Fernández contextualizó su postura describiendo las condiciones estructurales de la provincia. “San Juan es una provincia montañosa y desértica”, señaló, y explicó que solo una pequeña parte del territorio corresponde a zonas productivas donde se concentra la población. En ese marco, sostuvo que “la minería resulta una actividad ineludible para nuestras posibilidades”.
El ministro también remarcó que, si bien la minería tiene un rol central, la matriz productiva sanjuanina es diversa. Enumeró sectores como la vitivinicultura, la producción de aceite de oliva, pistachos y tomate industrial, además de la industria, el turismo y la economía del conocimiento. Sin embargo, advirtió que muchas de estas actividades enfrentan limitaciones estructurales vinculadas a la logística, los costos energéticos y el uso del agua.
“Me gustaría hacer foco sobre una falsa dicotomía que entendemos existe entre actividades nobles como la minería y el uso eficiente y sostenible del agua o el desarrollo de una matriz productiva diversa”, manifestó Fernández.

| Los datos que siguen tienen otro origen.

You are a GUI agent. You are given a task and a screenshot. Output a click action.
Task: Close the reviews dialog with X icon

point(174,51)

En relación al recurso hídrico, uno de los ejes principales del debate, el funcionario aportó datos sobre su distribución. “Solo el 3% corresponden a las concesiones para uso de agua en la minería”, indicó, en comparación con el consumo agrícola y humano.
A partir de ese diagnóstico, planteó que el principal desafío de la provincia no es la actividad minera en sí, sino la eficiencia en el uso del agua. En ese sentido, señaló que existen problemas estructurales en los sistemas de riego y limitaciones para incorporar tecnología en el sector agrícola, lo que impacta en el aprovechamiento del recurso.

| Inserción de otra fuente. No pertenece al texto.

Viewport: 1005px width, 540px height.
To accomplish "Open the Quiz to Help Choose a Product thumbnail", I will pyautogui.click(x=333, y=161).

En su exposición, Fernández también vinculó el desarrollo minero con el crecimiento económico general. Sostuvo que la actividad puede generar empleo —mayoritariamente local— e impulsar inversiones en infraestructura clave, como obras viales, energéticas e hídricas, con impacto en otros sectores productivos.
Hacia el cierre, el ministro volvió a poner el foco en la gestión del agua como eje estratégico. “Estamos ante el verdadero desafío de nuestra provincia”, concluyó.